Given records:
● ● ● ●
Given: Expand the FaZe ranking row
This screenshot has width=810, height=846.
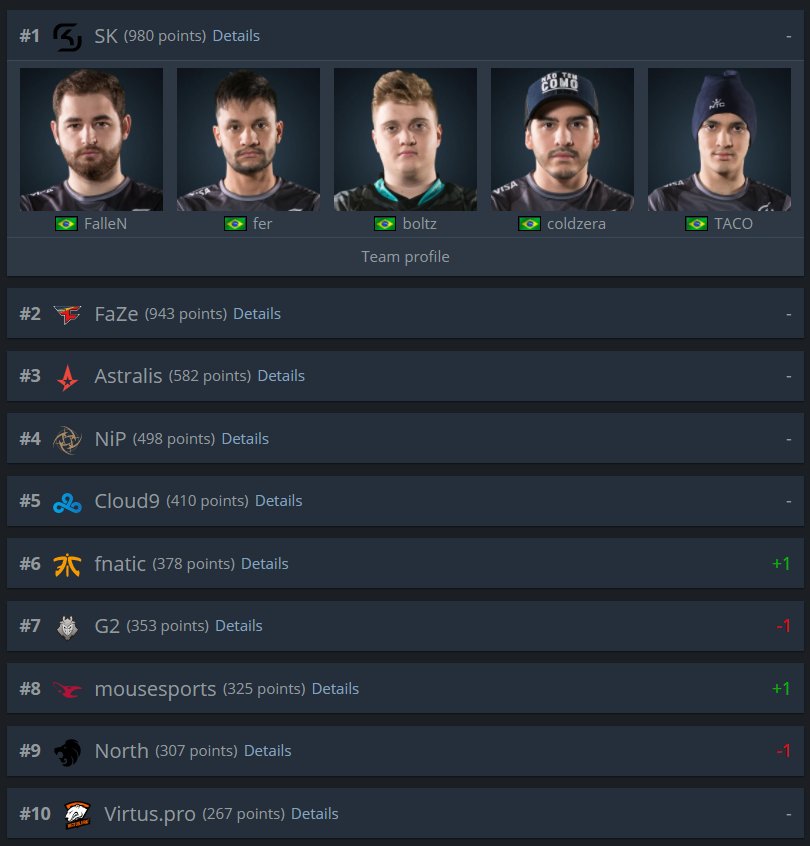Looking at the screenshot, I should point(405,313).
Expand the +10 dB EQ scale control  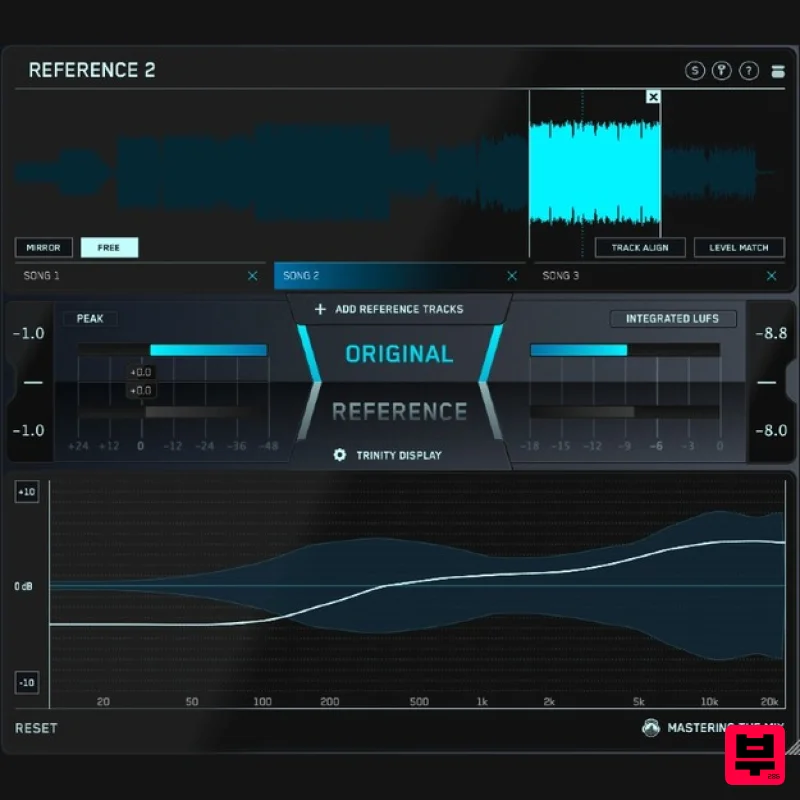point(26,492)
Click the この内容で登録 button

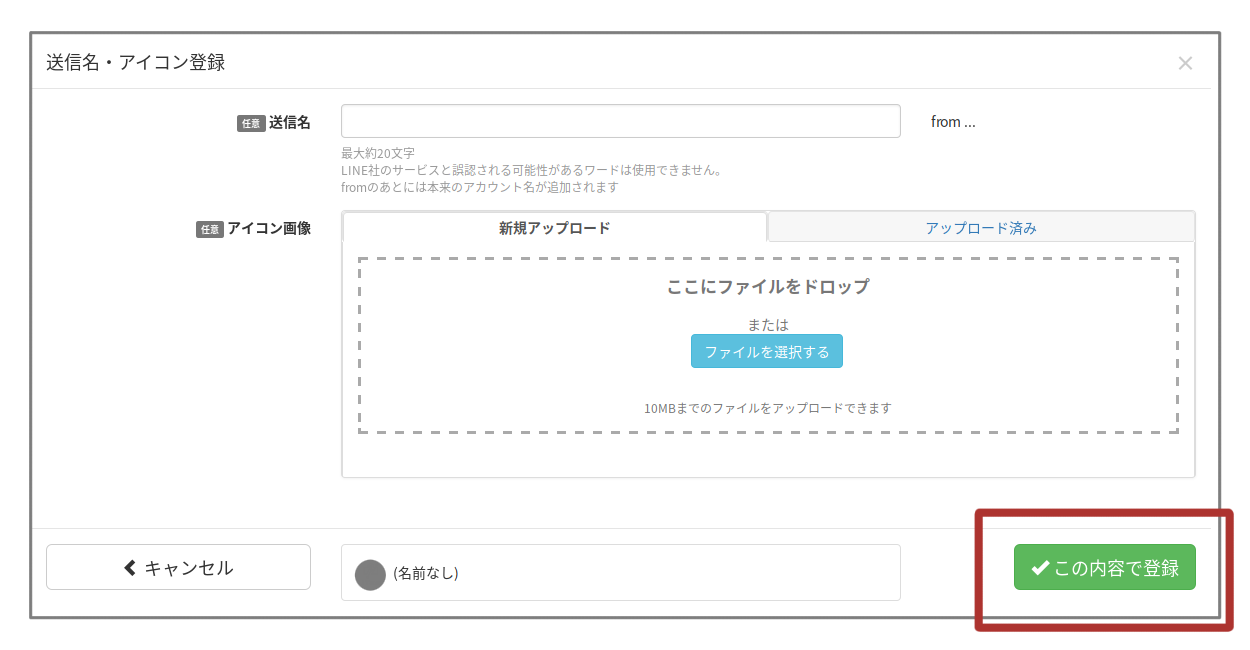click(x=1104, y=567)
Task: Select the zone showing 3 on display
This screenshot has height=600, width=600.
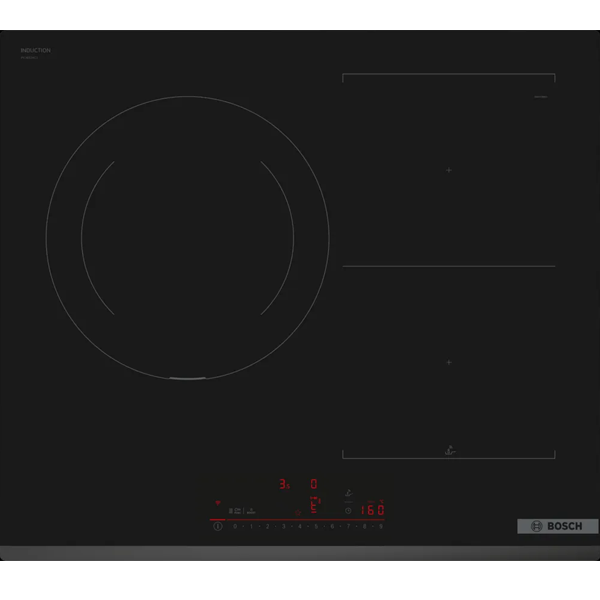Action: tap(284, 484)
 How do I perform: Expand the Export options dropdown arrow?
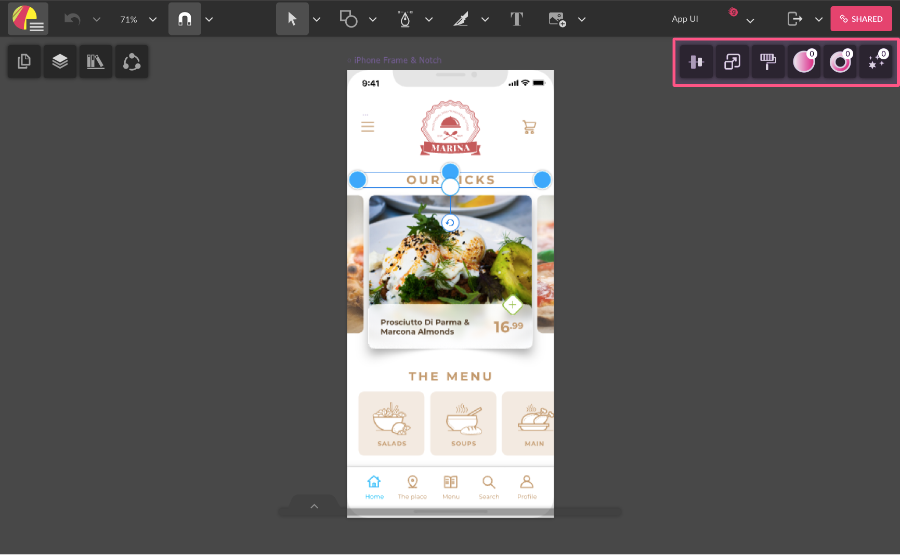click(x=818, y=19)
● ● ● ●
Required action: With the pictures omitted, copy exactly the lines from the line that contains "Task: Select the zone showing 3 on display" through the end of the material.

Your response:
Task: Select the zone showing 3 on display
This screenshot has height=600, width=600.
Action: tap(284, 484)
 How do I perform: Expand the Export options dropdown arrow?
click(x=818, y=19)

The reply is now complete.